[Start of Attachment]

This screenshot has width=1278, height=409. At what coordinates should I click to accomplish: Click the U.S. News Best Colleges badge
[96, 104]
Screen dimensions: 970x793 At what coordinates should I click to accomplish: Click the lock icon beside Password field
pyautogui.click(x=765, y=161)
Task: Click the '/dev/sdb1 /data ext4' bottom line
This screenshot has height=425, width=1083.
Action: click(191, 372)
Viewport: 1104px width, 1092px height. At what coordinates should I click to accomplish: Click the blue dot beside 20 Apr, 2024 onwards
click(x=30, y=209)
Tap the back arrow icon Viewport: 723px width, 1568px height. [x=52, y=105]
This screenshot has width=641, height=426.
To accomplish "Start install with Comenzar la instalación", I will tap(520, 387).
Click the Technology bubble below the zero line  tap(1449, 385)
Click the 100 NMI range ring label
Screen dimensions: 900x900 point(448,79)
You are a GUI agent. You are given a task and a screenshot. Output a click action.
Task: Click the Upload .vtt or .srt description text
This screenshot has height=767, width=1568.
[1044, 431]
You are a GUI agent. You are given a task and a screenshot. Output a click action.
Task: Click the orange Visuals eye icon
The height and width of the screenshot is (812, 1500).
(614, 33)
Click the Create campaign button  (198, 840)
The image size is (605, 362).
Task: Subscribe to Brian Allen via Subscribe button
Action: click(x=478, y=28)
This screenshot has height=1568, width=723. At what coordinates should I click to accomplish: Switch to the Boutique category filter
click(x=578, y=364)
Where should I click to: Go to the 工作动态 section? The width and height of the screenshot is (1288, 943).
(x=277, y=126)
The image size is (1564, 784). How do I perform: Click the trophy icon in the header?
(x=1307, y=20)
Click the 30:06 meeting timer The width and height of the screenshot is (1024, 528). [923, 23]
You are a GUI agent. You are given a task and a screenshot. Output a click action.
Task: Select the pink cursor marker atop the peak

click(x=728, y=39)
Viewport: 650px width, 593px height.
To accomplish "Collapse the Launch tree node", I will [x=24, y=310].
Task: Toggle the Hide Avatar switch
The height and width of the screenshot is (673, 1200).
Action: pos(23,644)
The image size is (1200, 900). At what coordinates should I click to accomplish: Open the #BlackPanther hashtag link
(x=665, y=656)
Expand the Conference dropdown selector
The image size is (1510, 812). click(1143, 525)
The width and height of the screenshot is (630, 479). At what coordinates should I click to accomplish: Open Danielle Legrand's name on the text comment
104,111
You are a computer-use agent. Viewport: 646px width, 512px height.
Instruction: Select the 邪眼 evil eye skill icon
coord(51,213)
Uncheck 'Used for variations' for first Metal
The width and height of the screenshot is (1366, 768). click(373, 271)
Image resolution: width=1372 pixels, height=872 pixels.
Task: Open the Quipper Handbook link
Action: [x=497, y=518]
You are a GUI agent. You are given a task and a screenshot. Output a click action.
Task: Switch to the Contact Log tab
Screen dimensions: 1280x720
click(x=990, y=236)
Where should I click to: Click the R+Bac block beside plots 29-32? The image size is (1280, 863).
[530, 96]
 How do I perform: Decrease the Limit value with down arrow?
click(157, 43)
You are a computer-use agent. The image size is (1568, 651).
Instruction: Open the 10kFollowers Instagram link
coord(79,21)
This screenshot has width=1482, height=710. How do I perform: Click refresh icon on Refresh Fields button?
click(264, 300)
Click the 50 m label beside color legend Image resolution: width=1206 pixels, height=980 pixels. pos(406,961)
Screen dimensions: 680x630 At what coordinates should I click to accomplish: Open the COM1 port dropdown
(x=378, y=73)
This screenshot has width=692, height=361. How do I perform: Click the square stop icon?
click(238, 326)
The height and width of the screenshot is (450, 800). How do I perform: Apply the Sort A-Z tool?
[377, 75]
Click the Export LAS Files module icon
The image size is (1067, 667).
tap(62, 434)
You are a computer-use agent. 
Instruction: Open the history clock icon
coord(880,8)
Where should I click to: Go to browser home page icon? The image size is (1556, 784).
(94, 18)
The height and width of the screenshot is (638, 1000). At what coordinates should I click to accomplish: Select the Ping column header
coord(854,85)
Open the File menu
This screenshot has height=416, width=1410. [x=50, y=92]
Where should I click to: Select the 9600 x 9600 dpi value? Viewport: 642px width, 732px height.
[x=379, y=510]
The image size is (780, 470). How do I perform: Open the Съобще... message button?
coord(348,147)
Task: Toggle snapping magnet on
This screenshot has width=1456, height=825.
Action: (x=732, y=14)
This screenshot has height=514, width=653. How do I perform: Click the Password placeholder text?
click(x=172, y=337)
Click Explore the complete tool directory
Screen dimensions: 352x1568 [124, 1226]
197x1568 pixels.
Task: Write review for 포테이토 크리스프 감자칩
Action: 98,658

[End of Attachment]

Copy the lines above, please. Keep them exact.

The answer:
This screenshot has width=1278, height=409. At what coordinates should I click to accomplish: Click the U.S. News Best Colleges badge
[96, 104]
Screen dimensions: 970x793 At what coordinates should I click to accomplish: Click the lock icon beside Password field
pyautogui.click(x=765, y=161)
Task: Click the '/dev/sdb1 /data ext4' bottom line
This screenshot has height=425, width=1083.
Action: click(191, 372)
Viewport: 1104px width, 1092px height. At what coordinates should I click to accomplish: Click the blue dot beside 20 Apr, 2024 onwards
click(x=30, y=209)
Tap the back arrow icon Viewport: 723px width, 1568px height. [x=52, y=105]
This screenshot has width=641, height=426.
To accomplish "Start install with Comenzar la instalación", I will tap(520, 387).
Click the Technology bubble below the zero line  tap(1449, 385)
Click the 100 NMI range ring label
Screen dimensions: 900x900 point(448,79)
You are a GUI agent. You are given a task and a screenshot. Output a click action.
Task: Click the Upload .vtt or .srt description text
This screenshot has height=767, width=1568.
[1044, 431]
You are a GUI agent. You are given a task and a screenshot. Output a click action.
Task: Click the orange Visuals eye icon
The height and width of the screenshot is (812, 1500).
(614, 33)
Click the Create campaign button  (198, 840)
The image size is (605, 362).
Task: Subscribe to Brian Allen via Subscribe button
Action: click(x=478, y=28)
This screenshot has height=1568, width=723. At what coordinates should I click to accomplish: Switch to the Boutique category filter
click(x=578, y=364)
Where should I click to: Go to the 工作动态 section? The width and height of the screenshot is (1288, 943).
(x=277, y=126)
The image size is (1564, 784). How do I perform: Click the trophy icon in the header?
(x=1307, y=20)
Click the 30:06 meeting timer The width and height of the screenshot is (1024, 528). [923, 23]
You are a GUI agent. You are given a task and a screenshot. Output a click action.
Task: Select the pink cursor marker atop the peak

click(x=728, y=39)
Viewport: 650px width, 593px height.
To accomplish "Collapse the Launch tree node", I will [x=24, y=310].
Task: Toggle the Hide Avatar switch
The height and width of the screenshot is (673, 1200).
Action: pos(23,644)
The image size is (1200, 900). At what coordinates should I click to accomplish: Open the #BlackPanther hashtag link
(x=665, y=656)
Expand the Conference dropdown selector
The image size is (1510, 812). click(1143, 525)
The width and height of the screenshot is (630, 479). At what coordinates should I click to accomplish: Open Danielle Legrand's name on the text comment
104,111
You are a computer-use agent. Viewport: 646px width, 512px height.
Instruction: Select the 邪眼 evil eye skill icon
coord(51,213)
Uncheck 'Used for variations' for first Metal
The width and height of the screenshot is (1366, 768). click(373, 271)
Image resolution: width=1372 pixels, height=872 pixels.
Task: Open the Quipper Handbook link
Action: [x=497, y=518]
You are a GUI agent. You are given a task and a screenshot. Output a click action.
Task: Switch to the Contact Log tab
Screen dimensions: 1280x720
click(x=990, y=236)
Where should I click to: Click the R+Bac block beside plots 29-32? The image size is (1280, 863).
[530, 96]
 How do I perform: Decrease the Limit value with down arrow?
click(157, 43)
You are a computer-use agent. The image size is (1568, 651).
Instruction: Open the 10kFollowers Instagram link
coord(79,21)
This screenshot has width=1482, height=710. How do I perform: Click refresh icon on Refresh Fields button?
click(264, 300)
Click the 50 m label beside color legend Image resolution: width=1206 pixels, height=980 pixels. pos(406,961)
Screen dimensions: 680x630 At what coordinates should I click to accomplish: Open the COM1 port dropdown
(x=378, y=73)
This screenshot has width=692, height=361. How do I perform: Click the square stop icon?
click(238, 326)
The height and width of the screenshot is (450, 800). How do I perform: Apply the Sort A-Z tool?
[377, 75]
Click the Export LAS Files module icon
The image size is (1067, 667).
tap(62, 434)
You are a computer-use agent. 
Instruction: Open the history clock icon
coord(880,8)
Where should I click to: Go to browser home page icon? The image size is (1556, 784).
(94, 18)
The height and width of the screenshot is (638, 1000). At what coordinates should I click to accomplish: Select the Ping column header
coord(854,85)
Open the File menu
This screenshot has height=416, width=1410. [x=50, y=92]
Where should I click to: Select the 9600 x 9600 dpi value? Viewport: 642px width, 732px height.
[x=379, y=510]
The image size is (780, 470). How do I perform: Open the Съобще... message button?
coord(348,147)
Task: Toggle snapping magnet on
This screenshot has width=1456, height=825.
Action: (x=732, y=14)
This screenshot has height=514, width=653. How do I perform: Click the Password placeholder text?
click(x=172, y=337)
Click Explore the complete tool directory
Screen dimensions: 352x1568 [124, 1226]
197x1568 pixels.
Task: Write review for 포테이토 크리스프 감자칩
Action: 98,658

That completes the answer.